La Commission des Lois de l’Assemblée Nationale a pris connaissance mardi 15 février d’un rapport sur l’exécution des peines.

Ceci quelques instants après mon interpellation au Ministre de la Justice, Garde des Sceaux, dans le cadre de la séance des questions d’actualité au Gouvernement, sur l’exécution des peines et les remises de peine.

Il y a urgence !

Car en fait d’exécution, il vaudrait mieux parler d’inexécution !

Sur les 100 000 peines de prison prononcées chaque année, près de 40 % ne sont jamais exécutées. Il s’agit là d’une insulte aux victimes et d’un manquement à notre Etat de droit.

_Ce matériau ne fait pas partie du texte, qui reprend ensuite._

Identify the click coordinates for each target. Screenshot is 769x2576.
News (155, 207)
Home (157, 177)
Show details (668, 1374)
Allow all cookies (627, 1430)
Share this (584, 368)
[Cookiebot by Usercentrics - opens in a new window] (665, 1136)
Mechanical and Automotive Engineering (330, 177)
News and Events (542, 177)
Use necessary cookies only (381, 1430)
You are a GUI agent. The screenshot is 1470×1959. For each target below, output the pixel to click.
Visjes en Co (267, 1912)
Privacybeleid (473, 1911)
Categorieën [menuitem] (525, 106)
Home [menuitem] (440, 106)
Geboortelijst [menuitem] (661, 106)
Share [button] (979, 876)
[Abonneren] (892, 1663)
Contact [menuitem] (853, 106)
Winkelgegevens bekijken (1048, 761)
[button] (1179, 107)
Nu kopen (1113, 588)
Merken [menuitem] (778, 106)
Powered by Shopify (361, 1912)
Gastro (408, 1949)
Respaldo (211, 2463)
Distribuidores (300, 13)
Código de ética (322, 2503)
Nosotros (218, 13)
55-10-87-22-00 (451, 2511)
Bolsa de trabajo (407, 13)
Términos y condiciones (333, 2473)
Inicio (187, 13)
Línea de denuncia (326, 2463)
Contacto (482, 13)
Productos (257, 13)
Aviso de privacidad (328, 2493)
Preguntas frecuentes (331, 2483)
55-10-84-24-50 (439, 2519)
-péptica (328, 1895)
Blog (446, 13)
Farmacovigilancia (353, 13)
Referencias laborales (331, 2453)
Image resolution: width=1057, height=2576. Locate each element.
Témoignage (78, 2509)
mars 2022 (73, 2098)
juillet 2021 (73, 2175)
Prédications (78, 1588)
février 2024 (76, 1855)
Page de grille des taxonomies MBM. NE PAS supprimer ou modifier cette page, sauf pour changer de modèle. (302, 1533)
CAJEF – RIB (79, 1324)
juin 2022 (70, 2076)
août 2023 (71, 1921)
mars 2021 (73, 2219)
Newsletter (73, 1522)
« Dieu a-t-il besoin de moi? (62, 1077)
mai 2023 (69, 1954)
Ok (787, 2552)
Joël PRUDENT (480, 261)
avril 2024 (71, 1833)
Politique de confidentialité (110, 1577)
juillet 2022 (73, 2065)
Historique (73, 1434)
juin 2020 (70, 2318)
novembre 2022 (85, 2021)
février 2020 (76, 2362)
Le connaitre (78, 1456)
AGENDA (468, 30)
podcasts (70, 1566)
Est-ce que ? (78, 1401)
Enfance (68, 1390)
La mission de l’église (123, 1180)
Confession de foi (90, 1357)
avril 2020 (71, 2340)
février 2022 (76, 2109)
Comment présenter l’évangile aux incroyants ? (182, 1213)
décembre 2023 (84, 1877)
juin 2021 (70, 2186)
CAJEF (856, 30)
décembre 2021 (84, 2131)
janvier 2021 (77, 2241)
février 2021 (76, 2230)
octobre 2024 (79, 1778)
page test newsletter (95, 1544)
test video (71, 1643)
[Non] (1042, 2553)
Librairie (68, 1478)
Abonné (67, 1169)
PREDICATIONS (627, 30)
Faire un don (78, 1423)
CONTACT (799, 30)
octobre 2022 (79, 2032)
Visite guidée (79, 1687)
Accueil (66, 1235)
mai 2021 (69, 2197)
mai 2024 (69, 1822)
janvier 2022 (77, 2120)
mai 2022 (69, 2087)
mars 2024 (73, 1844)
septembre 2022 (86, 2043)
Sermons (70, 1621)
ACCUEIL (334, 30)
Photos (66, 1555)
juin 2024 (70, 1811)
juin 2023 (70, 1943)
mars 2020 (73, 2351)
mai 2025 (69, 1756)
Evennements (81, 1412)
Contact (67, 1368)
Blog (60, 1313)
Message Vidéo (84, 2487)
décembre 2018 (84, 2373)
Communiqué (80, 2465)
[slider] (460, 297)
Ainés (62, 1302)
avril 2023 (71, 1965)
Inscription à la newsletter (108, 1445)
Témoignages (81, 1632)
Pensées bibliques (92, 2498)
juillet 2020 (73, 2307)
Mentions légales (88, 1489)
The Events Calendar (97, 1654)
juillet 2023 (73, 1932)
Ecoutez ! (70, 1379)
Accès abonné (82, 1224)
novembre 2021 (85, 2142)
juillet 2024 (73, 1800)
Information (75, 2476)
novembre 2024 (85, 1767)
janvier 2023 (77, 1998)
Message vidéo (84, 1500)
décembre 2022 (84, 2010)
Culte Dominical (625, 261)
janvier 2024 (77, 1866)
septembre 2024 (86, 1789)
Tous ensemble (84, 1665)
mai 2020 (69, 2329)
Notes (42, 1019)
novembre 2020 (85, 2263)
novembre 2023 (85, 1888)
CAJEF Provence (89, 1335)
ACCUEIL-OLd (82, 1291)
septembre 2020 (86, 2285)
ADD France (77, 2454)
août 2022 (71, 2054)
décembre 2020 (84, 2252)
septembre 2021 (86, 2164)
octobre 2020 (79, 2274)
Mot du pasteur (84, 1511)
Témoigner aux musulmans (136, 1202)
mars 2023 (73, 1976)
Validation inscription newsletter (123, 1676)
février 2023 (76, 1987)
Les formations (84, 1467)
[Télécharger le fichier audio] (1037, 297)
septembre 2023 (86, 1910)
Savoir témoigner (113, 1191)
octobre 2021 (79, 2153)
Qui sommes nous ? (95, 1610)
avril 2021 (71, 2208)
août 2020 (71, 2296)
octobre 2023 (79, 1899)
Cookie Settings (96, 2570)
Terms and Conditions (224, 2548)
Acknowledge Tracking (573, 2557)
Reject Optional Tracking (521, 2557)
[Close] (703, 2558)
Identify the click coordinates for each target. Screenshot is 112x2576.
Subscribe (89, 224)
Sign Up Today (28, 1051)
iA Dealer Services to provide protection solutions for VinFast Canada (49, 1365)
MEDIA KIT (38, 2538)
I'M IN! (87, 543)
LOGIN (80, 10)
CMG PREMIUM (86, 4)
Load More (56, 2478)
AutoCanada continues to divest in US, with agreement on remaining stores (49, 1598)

L’Etat se doit d’assurer ses fonctions Régaliennes : la première des libertés c’est la sécurité ! C’est pourquoi, dans le cadre du prochain projet de loi sur l’introduction des jurés populaires, je déposerai trois amendements visant à :

- interdire toutes remises de peine pour les récidivistes de crimes sexuels ;

- interdire la correctionnalisation des crimes : trop de crimes sexuels sont en effet requalifiés et correctionnalisés ;

- informatiser le Ministère de la Justice et l’ensemble de ses services pour une efficacité accrue du service d’exécution des peines et du suivi des délinquants.

Notre Pays, au cours de ces dernières années, et, j’y ai participé, a accru les droits et la protection des libertés individuelles : loi pénitentiaire, contrôleur général des prisons, question prioritaire de constitutionnalité, réforme de la garde à vue, défenseur des droits… mais il est urgent que face à ces droits l’Etat rappelle les devoirs !

La meilleure des préventions c’est la certitude d’être sanctionné lorsqu’il y a un manquement à notre Etat de droit !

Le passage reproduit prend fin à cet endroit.